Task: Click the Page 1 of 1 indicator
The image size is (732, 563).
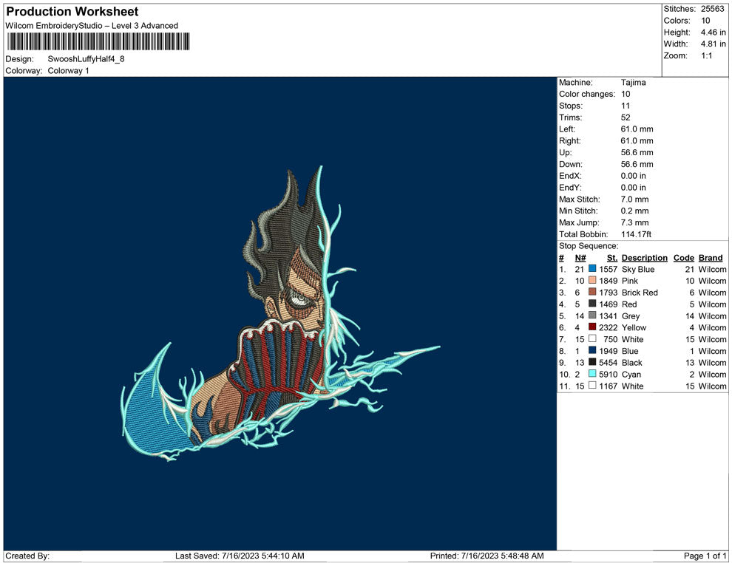Action: pyautogui.click(x=705, y=556)
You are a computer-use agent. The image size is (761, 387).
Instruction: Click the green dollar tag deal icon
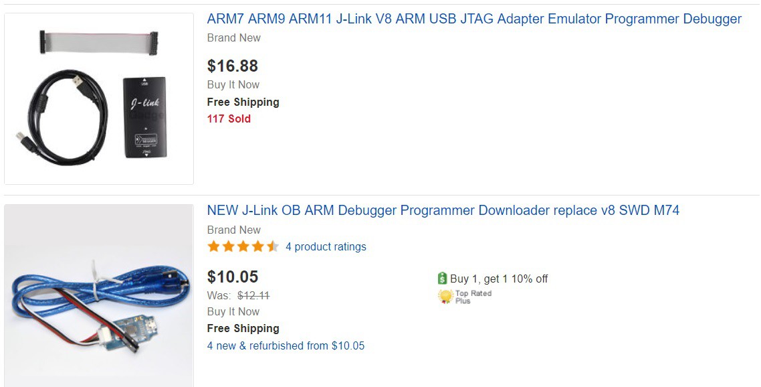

Task requirements:
If a record above contains a picture, leave the picture out and transcribe everything else exactly.

Answer below:
Task: Click the Page 1 of 1 indicator
The image size is (732, 563).
Action: pyautogui.click(x=705, y=556)
You are a computer-use agent. The image size is (761, 387).
Instruction: Click the green dollar tag deal icon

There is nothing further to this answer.